Mark Madden

Mark Madden

The Super Genius of Pittsburgh Sports.Full Bio



“A League of Their Own” was released 28 years ago yesterday. It’s very good. But I’m shocked that it’s the No. 1-grossing baseball movie of all-time.

Here’s the list:

  1. A League of Their Own $107,533,928
  2. 42 $95,020,213
  3. Moneyball $75,605,492
  4. The Rookie $75,600,072
  5. Field of Dreams $64,431,625
  6. The Benchwarmers $59,843,754
  7. Rookie of the Year $53,615,089
  8. Bull Durham $50,888,729
  9. Angels in the Outfield $50,236,831
  10. Major League $49,797,148
  11. Natural $47,951,979

“42” financially outkicks its quality, though Chadwick Boseman as Jackie Robinson is very good. Steve the Pirate from “Dodgeball” does a shocking turn as Ben Chapman, the Philadelphia Phillies’ racist manager.

“Moneyball” is a great flick, but its strategic concepts ruined baseball.

• _WRITTEN EXERCISE 1_
From the post on top-grossing baseball movies, list every film whose ranked gross tops $60,000,000.
• _WRITTEN EXERCISE 2_
Extend the post on top-grossing baseball movies past its last line, in the same voice.

• _DATA RECORDS_
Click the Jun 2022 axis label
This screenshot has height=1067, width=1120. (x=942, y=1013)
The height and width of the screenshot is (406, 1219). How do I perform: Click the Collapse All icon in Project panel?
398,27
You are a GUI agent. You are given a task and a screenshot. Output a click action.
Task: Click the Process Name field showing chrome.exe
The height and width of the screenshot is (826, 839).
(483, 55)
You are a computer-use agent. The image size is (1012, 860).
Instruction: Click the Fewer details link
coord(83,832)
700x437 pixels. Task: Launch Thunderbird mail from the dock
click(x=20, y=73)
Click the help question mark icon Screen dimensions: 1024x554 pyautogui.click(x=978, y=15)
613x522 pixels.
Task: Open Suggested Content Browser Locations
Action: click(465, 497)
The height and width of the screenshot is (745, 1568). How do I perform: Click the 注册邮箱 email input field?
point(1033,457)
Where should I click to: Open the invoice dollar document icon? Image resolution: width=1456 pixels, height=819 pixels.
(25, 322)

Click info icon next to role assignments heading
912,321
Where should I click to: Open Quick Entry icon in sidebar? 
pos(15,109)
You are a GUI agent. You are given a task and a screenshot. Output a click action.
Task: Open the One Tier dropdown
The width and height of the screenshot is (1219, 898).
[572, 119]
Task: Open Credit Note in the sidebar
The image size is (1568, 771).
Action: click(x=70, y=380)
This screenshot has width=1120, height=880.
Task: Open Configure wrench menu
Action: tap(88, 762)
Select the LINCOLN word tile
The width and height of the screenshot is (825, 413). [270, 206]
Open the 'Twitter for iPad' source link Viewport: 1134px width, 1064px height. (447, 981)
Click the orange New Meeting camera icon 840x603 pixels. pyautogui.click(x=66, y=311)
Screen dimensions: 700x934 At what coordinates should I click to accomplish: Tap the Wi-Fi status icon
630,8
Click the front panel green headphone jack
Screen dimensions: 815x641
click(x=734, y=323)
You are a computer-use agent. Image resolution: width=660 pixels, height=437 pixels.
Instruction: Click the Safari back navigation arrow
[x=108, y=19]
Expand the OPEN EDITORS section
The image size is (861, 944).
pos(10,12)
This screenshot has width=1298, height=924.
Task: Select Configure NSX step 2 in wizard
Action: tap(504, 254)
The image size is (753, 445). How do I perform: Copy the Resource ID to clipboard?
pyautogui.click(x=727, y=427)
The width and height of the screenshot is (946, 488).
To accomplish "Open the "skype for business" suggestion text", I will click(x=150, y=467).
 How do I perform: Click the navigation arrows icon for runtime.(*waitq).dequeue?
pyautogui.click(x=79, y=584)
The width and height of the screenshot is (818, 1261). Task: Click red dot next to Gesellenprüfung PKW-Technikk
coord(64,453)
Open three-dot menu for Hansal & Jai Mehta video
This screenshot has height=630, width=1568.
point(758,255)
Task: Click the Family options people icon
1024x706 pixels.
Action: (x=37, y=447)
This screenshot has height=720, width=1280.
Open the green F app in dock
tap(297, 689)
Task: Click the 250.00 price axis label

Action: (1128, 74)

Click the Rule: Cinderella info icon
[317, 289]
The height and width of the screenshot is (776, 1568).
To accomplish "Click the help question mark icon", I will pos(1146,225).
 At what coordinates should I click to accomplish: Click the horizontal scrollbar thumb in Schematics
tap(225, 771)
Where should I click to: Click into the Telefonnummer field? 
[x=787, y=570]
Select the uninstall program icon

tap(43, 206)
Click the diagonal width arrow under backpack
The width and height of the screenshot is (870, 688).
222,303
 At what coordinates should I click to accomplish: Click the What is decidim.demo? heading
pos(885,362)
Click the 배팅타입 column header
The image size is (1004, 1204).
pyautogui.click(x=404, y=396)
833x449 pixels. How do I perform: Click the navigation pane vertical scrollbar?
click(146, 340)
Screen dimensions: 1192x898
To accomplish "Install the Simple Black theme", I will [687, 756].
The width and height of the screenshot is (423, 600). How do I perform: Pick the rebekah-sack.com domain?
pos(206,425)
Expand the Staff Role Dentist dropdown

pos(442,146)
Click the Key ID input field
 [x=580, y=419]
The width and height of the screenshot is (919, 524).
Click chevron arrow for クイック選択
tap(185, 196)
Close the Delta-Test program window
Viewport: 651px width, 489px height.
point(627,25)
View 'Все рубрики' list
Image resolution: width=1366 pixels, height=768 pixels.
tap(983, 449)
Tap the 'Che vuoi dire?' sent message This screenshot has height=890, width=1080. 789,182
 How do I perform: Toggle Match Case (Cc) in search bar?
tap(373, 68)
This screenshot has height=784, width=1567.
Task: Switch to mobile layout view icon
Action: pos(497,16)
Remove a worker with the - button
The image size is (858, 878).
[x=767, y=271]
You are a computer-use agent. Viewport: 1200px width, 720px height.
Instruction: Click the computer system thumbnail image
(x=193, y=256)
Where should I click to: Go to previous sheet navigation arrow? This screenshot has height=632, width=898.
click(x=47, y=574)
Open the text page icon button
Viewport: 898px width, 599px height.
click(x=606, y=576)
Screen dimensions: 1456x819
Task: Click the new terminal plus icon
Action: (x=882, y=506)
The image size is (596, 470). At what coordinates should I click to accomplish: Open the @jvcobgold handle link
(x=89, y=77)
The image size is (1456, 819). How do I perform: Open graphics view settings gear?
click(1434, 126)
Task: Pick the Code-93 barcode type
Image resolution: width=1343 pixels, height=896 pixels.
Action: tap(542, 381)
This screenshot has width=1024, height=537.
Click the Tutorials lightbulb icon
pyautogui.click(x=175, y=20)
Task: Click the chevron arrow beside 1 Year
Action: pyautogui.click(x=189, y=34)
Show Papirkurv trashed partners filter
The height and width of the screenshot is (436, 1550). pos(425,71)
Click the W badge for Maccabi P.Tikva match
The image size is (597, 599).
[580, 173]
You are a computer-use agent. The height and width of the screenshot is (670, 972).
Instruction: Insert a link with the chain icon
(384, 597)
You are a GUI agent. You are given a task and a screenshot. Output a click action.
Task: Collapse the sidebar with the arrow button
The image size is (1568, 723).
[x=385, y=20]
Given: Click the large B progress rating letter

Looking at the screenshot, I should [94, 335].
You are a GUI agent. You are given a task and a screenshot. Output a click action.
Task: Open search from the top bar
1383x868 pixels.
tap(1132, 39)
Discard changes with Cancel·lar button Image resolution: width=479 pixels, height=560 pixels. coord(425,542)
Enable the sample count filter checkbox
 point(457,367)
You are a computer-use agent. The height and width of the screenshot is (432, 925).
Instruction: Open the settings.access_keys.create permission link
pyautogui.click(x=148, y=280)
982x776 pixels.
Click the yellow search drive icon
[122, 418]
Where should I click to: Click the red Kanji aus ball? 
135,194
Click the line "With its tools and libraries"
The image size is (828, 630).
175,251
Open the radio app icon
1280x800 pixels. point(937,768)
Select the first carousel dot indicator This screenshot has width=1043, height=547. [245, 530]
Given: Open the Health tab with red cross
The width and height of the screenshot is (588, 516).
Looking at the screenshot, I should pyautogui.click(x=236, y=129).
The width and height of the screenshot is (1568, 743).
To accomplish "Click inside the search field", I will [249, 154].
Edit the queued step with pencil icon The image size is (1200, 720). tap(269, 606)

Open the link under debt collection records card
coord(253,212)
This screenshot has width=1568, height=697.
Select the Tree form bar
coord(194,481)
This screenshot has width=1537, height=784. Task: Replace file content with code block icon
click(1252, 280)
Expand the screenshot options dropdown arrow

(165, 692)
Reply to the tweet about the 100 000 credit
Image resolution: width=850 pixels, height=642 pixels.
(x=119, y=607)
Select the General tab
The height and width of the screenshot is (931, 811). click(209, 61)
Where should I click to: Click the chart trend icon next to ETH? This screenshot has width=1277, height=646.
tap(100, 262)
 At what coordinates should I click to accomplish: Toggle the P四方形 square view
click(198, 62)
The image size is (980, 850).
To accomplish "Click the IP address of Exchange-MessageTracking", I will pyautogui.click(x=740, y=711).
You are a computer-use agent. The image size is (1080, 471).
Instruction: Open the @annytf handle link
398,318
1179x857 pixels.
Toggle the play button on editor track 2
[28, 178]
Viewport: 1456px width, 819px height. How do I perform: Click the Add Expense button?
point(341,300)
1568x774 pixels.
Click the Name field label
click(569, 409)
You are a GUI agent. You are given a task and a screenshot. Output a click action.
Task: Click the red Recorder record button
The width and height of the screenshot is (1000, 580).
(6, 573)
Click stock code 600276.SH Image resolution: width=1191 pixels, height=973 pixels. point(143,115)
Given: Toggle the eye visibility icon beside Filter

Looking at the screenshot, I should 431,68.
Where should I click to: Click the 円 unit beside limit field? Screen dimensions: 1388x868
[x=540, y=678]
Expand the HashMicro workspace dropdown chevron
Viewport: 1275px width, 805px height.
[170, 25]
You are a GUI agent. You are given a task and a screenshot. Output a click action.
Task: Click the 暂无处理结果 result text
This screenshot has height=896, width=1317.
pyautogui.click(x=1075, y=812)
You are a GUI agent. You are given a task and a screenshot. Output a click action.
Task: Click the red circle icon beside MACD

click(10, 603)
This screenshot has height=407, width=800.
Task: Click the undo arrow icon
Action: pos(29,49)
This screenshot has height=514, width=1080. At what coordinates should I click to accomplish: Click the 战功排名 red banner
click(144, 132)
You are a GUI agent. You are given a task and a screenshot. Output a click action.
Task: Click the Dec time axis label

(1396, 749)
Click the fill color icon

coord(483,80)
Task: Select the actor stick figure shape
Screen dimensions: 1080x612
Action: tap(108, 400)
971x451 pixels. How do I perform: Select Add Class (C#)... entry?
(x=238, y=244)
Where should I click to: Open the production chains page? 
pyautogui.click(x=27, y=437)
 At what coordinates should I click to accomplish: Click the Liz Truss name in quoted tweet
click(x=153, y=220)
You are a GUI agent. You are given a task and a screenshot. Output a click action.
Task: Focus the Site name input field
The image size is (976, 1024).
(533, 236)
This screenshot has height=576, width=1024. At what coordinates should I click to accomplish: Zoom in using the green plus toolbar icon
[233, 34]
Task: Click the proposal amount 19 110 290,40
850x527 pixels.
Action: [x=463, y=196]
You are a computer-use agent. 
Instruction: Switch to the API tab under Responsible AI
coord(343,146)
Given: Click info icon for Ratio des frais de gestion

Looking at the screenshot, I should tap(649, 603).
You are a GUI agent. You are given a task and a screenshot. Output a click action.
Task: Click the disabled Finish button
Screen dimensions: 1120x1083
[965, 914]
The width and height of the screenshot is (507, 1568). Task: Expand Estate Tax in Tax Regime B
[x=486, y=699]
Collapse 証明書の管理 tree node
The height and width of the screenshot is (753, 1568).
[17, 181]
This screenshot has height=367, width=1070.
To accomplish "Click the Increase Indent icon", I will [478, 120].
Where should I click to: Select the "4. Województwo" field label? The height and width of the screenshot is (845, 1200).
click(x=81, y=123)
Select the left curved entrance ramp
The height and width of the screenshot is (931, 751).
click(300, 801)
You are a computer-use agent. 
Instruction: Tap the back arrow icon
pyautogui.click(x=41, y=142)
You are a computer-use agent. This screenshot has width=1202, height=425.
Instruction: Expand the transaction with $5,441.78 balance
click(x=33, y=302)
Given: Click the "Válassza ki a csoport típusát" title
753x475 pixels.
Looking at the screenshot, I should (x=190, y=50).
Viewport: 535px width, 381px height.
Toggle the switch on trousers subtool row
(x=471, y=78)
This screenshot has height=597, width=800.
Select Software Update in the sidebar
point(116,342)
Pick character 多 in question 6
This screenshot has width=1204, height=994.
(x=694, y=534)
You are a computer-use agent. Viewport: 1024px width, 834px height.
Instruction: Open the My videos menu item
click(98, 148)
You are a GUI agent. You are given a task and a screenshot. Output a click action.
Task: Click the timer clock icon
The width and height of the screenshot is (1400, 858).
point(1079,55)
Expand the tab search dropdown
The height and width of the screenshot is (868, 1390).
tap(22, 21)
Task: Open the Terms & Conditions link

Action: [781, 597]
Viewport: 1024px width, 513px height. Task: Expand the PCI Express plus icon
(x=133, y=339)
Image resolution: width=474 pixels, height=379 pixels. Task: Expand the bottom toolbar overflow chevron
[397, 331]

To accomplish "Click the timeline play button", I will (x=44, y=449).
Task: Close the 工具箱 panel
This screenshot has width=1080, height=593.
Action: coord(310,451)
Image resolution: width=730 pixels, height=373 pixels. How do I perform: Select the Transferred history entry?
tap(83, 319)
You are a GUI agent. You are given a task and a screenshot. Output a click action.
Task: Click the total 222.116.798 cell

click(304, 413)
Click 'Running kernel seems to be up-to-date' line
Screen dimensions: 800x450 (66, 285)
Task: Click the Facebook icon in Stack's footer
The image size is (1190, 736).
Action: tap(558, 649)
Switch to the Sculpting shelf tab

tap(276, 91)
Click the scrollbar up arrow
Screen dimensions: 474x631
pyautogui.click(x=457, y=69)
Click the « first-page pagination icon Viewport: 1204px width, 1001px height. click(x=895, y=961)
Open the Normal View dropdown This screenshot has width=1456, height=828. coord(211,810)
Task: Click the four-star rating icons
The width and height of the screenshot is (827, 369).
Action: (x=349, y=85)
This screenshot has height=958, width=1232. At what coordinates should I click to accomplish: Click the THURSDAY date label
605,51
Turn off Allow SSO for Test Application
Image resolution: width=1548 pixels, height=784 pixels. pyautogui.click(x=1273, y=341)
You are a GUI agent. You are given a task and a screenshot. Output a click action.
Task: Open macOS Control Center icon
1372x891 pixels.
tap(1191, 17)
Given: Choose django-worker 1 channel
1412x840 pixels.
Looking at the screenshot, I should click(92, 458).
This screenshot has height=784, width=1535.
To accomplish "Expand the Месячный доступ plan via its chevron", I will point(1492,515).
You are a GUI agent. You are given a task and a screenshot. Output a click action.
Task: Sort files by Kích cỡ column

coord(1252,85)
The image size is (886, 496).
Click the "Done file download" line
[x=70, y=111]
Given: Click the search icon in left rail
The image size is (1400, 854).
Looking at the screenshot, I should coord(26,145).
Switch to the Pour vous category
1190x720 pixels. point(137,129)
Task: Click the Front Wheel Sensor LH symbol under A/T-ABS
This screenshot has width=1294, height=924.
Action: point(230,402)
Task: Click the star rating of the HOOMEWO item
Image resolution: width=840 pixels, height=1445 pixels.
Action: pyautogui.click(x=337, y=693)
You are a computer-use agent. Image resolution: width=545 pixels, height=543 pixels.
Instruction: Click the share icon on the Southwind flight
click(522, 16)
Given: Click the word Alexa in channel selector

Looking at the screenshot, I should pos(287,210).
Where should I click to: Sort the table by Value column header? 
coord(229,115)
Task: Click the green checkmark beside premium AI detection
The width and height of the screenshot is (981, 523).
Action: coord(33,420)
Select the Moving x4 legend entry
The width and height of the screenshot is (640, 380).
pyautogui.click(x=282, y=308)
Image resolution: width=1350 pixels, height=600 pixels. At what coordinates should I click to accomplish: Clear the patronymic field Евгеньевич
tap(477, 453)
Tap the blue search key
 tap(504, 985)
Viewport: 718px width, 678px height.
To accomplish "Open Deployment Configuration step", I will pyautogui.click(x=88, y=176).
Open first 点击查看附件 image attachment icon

• _EXPECTED OUTPUT 1_
A League of Their Own, 42, Moneyball, The Rookie, Field of Dreams

• _EXPECTED OUTPUT 2_
“The Natural” has the corniest ending possible. In the novel by Bernard Malamud, Roy Hobbs strikes out and is implicated in game-fixing.

I liked Thomas Ian Nicholas a lot better in the “American Pie” franchise than I did in “Rookie of the Year.” Gary Busey should have been more unstable (i.e. true to life).

“The Benchwarmers” is a crime against cinema, but David Spade appeared on my show to plug it and delivered a devastating putdown line. Spade:“We got me, my buddy Rob Schneider from SNL, and Napoleon Dynamite.” Me: “Isn’t his name Jon Heder?” Spade: “Trust me, in a couple years he’ll just be Napoleon Dynamite.”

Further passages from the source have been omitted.